Alpha-RgIA, a novel conotoxin that blocks the alpha9alpha10 nAChR: structure and identification of key receptor-binding residues

α-Conotoxins are small disulfide-constrained peptides from cone snails that act as antagonists at specific subtypes of nicotinic acetylcholine receptors (nAChRs). The 13-residue peptide α-conotoxin RgIA (α-RgIA) is a member of the α-4,3 family of α-conotoxins and selectively blocks the α9α10 nAChR subtype, in contrast to another well-characterized member of this family, α-conotoxin ImI (α-ImI), which is a potent inhibitor of the α7 and α3β2 nAChR subtypes. In this study, we have altered side chains in both the four-residue and the three-residue loops of α-RgIA, and have modified its C-terminus. The effects of these changes on activity against α9α10 and α7 nAChRs were measured; the solution structures of α-RgIA and its Y10W, D5E, and P6V analogues were determined from NMR data; and resonance assignments were made for α-RgIA R9A]. The structures for α-RgIA and its three analogues were well defined, except at the chain termini. Comparison of these structures with reported structures of α-ImI reveals a common two-loop backbone architecture within the α-4,3 family, but with variations in side-chain solvent accessibility and orientation.

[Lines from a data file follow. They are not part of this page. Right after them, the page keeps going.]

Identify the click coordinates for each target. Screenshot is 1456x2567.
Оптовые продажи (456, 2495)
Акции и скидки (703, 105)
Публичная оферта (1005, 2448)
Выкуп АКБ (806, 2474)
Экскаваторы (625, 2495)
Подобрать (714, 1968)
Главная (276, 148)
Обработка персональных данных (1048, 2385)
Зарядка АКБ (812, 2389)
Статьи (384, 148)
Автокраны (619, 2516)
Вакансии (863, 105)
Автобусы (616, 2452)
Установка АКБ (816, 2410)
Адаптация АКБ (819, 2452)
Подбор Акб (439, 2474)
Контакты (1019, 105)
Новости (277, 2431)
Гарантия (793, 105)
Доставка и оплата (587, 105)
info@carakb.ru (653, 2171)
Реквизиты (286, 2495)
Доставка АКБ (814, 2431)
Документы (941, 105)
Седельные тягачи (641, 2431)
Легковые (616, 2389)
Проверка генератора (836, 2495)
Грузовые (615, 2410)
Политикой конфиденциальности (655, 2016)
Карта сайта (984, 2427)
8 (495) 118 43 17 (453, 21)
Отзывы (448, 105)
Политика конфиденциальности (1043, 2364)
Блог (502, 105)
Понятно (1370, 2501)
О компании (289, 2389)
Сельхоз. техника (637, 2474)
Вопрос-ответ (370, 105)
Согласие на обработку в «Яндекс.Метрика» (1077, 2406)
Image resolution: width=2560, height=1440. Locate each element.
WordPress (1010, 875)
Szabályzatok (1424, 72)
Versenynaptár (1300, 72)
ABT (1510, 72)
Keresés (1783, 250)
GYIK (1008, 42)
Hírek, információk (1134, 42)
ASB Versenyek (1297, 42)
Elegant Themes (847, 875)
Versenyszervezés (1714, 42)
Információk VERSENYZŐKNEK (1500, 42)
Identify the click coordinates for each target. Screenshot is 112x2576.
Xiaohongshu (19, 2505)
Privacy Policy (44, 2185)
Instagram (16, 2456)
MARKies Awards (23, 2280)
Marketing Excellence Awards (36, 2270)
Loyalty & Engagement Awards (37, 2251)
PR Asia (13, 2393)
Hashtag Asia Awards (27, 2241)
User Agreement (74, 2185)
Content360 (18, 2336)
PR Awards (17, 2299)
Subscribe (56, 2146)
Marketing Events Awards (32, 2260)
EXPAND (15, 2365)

Asp5, Pro6, and Arg7 in loop 1 are critical for blockade of both the α9α10 and the α7 subtypes. In loop 2, α-RgIA Y10W] had activity near that of wild-type α-RgIA, with high potency for α9α10 and low potency for α7, and had a structure similar to that of wild type. By contrast, Arg9 in loop 2 is critical for specific binding to the α9α10 subtype, probably because it is larger and more solvent accessible than Ala9 in α-ImI. Our findings contribute to a better understanding of the molecular basis for antagonism of the α9α10 nAChR subtype, which is a target for the development of analgesics for the treatment of chronic neuropathic pain.